Siete elementos se tuvieron en cuenta: opiniones acerca de las políticas de ciencia y tecnología del país; de los organismos involucrados en estas  política y la prioridad de ellos en la implementación de resultados; la existencia de una cultura en la percepción de la ciencia; existencia o no de  un marco legal para evaluar los diferentes actores  en la gestión,  la cultura de los cuadros para asimilar y promover la aplicación de la ciencia  y finalmente las condiciones organizativas para la implementación de los resultados científicos.

De modo general se obtuvo como resultado opiniones sobre el  insuficiente financiamiento empresarial para las inversiones necesarias y priorizadas; falta de definición de la demanda estatal y empresarial; falta de visión y preparación de los cuadros,  tanto del sistema empresarial, como los de la administración pública,  que terminan desestimando el papel de los resultados  de la ciencia en la producción de alimentos e  insuficientes mecanismos de gestión que permitan introducir los resultados de la ciencia.

Para varios diputados «sí existe una base investigativa pertinente sobre el uso del encadenamiento productivo y el próximo paso deberá ser profundizar el marco legal que ayude a introducir mejoras tecnológicas en la producción de alimentos a partir de indagar qué instituciones tienen acceso y cómo al financiamiento bancario.

Casi todos los diputados coinciden en que «no siempre se tiene en cuenta tener el capital humano y urge incluir el papel de las universidades, para reforzar la gestión de las bases productivas, CCS y CPA, por ejemplo.

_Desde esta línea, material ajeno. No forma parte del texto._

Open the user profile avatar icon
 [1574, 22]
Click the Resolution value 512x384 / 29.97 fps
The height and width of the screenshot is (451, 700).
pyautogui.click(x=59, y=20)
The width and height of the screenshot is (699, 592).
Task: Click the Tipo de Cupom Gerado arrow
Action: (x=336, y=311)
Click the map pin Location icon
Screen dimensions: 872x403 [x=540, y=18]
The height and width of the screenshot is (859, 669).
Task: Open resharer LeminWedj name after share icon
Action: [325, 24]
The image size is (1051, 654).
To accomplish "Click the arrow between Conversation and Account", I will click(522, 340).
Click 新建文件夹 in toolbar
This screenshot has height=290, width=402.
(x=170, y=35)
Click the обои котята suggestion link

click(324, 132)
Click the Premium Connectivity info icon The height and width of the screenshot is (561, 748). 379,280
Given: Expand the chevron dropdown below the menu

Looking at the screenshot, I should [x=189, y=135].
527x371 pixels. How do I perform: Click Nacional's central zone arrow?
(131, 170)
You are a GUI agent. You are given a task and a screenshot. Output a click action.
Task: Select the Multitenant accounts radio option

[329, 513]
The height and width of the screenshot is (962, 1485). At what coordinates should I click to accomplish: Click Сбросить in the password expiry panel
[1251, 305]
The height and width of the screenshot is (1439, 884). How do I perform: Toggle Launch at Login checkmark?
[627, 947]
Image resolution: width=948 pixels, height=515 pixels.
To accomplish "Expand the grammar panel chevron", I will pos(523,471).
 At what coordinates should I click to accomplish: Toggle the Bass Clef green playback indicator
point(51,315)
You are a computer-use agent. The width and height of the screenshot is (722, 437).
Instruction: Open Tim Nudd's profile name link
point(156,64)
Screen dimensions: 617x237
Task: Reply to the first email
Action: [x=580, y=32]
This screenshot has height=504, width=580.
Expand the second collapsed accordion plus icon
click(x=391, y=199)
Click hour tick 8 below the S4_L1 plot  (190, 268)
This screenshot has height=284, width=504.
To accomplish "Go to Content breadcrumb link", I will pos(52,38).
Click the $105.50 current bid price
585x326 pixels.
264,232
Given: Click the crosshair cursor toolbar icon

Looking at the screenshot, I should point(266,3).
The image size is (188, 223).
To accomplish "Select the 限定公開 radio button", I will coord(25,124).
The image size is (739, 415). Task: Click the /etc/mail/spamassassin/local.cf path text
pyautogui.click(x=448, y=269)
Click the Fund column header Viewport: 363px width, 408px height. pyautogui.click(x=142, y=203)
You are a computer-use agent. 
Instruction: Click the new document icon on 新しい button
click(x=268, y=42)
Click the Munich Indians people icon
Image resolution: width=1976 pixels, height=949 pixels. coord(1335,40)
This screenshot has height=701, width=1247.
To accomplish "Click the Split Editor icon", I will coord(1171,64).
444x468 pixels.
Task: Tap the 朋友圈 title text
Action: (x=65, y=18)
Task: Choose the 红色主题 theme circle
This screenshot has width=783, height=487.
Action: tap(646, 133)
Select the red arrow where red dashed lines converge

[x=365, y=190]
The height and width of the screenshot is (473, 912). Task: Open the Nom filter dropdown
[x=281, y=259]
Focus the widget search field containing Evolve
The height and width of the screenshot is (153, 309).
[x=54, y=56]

Hay resultados de muchos años, que sigue siendo activos y ya no se asocian a la ciencia y por otro lado si los resultados de las ciencias médicas llegan más rápidos a la ciudadanía, cómo llegan a las cooperativas los resultados de la ciencia que pueden generalizarse.

«No siempre la demanda está bien fundamentada y falta una cultura sobre la necesidad de una plataforma comunicacional, que pueda difundir buenas prácticas. Cuba ha desarrollado productos y tecnología, pero no siempre prefieren lo cubano y hay que exigir vías que promuevan el uso de resultados nacionales; cuando hablamos de cultura, no solo debemos referirnos a los productores, sino también a los cuadros».

Algo parece ser el punto de partida ¿Pueden la ciencia, la tecnología y la innovación mover el complejo mundo agroalimentario cubano?

 Sí pueden, pero los caminos no se hacen solos.

A la Asamblea Nacional del Poder Popular (ANPP) le toca desbrozar buena parte de la vía.